### Directions
Please give an exact copy of every line from the one holding "Task: Select the DEFAULT LIGHT THEME tab" through the final line of the records below.

### Data supplied
-------

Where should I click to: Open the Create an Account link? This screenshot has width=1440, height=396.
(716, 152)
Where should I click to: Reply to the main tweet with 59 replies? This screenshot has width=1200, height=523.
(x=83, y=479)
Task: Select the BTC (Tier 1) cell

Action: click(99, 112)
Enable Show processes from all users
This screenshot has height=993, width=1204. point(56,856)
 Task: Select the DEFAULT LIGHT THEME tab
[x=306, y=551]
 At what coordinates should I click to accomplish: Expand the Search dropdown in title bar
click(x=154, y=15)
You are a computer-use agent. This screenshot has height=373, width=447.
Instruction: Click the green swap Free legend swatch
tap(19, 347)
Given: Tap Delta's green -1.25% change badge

-------

### Response box
 Task: Select the DEFAULT LIGHT THEME tab
[x=306, y=551]
 At what coordinates should I click to accomplish: Expand the Search dropdown in title bar
click(x=154, y=15)
You are a computer-use agent. This screenshot has height=373, width=447.
Instruction: Click the green swap Free legend swatch
tap(19, 347)
Given: Tap Delta's green -1.25% change badge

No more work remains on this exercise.